For countries that are developing fast, transport needs are growing even faster. This problem, according to Menno Menist, managing director of Netherlands-based research and consulting firm Panteia, can be solved through the efficient use of infrastructure.
"Road and rail cannot deal with that in many countries. If you have the opportunity to use inland waterway transport, it would be a very smart move to do so," Menist said. "It's often very environmentally friendly, cost-wise it could definitely be cheaper, and you need every alternative you have to transport goods and passengers."
In India, for example, waterways did not receive the infrastructure funding needed as the government focused on roadways and railways after it gained independence from the British in 1947, explained Jayashree Mukherjee, Vice Chairperson, Inland Waterways Authority of India. "But now, road congestion and traffic constraints on the railways and growing environmental awareness have made inland waterways a very good option."
In the People's Republic of China (PRC), inland water transport has received a growing level of recognition of its importance.
"The PRC has been going through very fast and very strong development. They really are making use of the possibilities that inland water transport has been bringing to them. They see it as an essential part of their entire transport system and it has helped the Port of Shanghai, if you look at the Yangtze River, to develop rapidly," explained Mr. Menist.
Promoting a modal shift away from road transport to inland water transport can also generate safety benefits, as it may replace heavy goods vehicles which are responsible for a disproportionate amount of traffic accidents. For example in India, trucks represent only 5% of the total vehicle fleet, but are responsible for 26% of all road accidents.
"The challenges in inland water transport faced in Europe, North America, and Asia are all the same. Even the solutions, to a larger extent, could be similar in one river basin compared to the other."
-- Hans van der Werf, Secretary General, Central Commission for the Navigation of the Rhine
Furthermore, inland waterway transport also has the potential to support regional cooperation and integration, by creating a common transport route across several countries that share the same river. This is demonstrated by how Europe has utilized rivers such as the Danube and Rhine to foster trade across the continent.

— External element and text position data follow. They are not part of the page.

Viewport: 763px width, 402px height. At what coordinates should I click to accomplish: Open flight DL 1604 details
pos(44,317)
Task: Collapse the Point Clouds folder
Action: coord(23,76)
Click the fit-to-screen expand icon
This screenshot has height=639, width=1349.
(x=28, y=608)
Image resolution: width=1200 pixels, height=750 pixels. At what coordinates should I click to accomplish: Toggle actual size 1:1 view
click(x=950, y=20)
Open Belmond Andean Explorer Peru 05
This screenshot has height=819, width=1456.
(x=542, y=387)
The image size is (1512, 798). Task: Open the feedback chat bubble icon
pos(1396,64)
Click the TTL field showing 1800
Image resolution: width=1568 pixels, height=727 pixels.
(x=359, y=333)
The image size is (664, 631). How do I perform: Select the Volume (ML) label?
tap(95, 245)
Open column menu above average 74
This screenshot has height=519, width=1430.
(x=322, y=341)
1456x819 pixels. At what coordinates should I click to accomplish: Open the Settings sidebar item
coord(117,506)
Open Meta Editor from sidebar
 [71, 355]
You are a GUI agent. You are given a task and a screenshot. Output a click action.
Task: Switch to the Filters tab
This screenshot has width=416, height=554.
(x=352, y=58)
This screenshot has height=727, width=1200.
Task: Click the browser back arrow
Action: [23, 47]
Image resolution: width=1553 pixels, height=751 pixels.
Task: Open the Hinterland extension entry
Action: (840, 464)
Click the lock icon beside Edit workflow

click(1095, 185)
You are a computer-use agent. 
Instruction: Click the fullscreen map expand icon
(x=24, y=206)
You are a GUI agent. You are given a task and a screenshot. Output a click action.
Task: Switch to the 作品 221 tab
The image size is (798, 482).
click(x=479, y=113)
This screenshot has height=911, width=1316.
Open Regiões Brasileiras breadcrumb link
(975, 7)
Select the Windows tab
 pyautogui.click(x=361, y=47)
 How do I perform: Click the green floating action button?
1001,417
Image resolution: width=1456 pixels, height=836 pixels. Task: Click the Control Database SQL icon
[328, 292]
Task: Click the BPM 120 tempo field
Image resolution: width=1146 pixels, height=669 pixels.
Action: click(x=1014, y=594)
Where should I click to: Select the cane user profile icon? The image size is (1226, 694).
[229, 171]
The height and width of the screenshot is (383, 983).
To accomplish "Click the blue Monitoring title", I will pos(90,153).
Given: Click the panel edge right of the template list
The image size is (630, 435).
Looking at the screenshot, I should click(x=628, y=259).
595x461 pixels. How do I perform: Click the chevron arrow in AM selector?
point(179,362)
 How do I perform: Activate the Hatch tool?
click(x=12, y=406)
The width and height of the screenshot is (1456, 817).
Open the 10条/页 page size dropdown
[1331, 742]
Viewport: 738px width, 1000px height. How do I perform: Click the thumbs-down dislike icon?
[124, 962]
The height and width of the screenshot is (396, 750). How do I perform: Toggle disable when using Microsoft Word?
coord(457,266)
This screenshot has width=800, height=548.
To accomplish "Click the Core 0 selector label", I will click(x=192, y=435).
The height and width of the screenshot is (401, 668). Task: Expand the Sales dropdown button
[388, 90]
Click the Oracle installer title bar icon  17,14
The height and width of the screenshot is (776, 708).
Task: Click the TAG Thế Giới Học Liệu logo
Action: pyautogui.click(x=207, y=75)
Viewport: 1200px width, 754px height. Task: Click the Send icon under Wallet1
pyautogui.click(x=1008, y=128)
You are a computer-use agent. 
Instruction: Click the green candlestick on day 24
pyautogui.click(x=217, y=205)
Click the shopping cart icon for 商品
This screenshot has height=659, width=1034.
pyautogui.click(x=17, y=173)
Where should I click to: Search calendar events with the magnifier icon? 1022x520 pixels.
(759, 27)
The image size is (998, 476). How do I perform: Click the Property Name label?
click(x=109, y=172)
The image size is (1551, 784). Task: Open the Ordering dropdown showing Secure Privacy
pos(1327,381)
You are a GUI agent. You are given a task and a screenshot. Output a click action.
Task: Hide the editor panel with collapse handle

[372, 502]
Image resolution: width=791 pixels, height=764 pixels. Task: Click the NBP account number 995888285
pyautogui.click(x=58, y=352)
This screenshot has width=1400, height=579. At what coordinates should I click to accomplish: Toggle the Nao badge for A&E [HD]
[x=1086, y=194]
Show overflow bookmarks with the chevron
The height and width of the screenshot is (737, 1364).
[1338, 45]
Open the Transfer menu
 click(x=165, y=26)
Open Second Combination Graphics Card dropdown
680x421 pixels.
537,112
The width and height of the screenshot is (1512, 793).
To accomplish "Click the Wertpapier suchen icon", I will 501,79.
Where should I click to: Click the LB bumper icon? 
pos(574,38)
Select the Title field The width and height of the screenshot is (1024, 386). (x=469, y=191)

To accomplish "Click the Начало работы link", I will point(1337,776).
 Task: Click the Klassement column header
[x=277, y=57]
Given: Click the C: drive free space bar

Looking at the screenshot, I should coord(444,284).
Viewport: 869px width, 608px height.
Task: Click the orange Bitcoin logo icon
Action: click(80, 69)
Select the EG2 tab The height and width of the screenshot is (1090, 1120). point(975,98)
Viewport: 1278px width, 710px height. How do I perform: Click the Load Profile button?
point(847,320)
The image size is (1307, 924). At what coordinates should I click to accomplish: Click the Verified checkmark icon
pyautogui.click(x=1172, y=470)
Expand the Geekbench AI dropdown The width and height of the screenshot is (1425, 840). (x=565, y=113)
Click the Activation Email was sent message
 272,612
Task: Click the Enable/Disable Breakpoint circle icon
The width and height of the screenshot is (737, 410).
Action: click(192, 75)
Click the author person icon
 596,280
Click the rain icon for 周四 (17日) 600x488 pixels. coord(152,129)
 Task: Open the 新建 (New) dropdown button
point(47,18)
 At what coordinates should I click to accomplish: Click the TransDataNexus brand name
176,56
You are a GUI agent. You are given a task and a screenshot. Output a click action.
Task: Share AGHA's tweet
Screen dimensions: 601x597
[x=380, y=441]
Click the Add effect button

Some of the major issues facing Asian countries are similar to the problems that faced Europe and North America during the growth phases of their respective inland water transport sectors years ago.
"If you look at our experience with the waterway of Canada, I would say that moving from a private-type of investment and regulation environment to a more governmental-oriented governance framework was a major challenge," explained Jean Aubry-Morin, Vice-President, External Relations, The St. Lawrence Seaway Management Corporation, which manages the major waterway serving Canada and the United States.
"The biggest difficulty, however, was to create a regulating environment that would not be too complex. The need was to standardize, harmonize and simplify the regulations to permit long-term investment, so that users would be able to manage risk and develop a sound economic development."
According to Hans van der Werf, Secretary General, Central Commission for the Navigation of the Rhine, the challenges in inland water transport faced in Europe, North America, and Asia are all the same. Even the solutions, to a larger extent, could be similar in one river basin compared to the other.
Looking at water-based transport more widely to include ports and short sea shipping, ADB has successfully implemented nearly $2.5 billion worth of investments over its history. In particular, ADB has provided either technical assistance or a loan, or both, to inland waterway transport interventions in Indonesia, Viet Nam, India and the PRC. An example of ADB's renewed involvement in this field is the Xiangjiang Inland Waterway Transport Project in the PRC, which, after completion in 2018 will provide annual savings in emissions equivalent to about 290,000 tons of carbon dioxide equivalent (tCO2e).
Canada's Aubry-Morin said that ADB's role could be that of a catalyst, investing on critical key projects in the region that can be used as examples of success. This could change the culture of regulators, making them realize that waterway transportation is a solution that helps relieve congestion on roads and rail networks.
There are exciting opportunities to develop or redevelop Asia's inland water transport. Different types of investment are needed, such as for navigation, vessels, information and communications technologies, and training. Policies and institutions have to change, and make room for inland waterway transport. The markets and transport users have to be convinced, and this requires awareness raising. The example of the PRC shows that with sound plans it is possible to develop beneficial inland waterway transport systems in the region.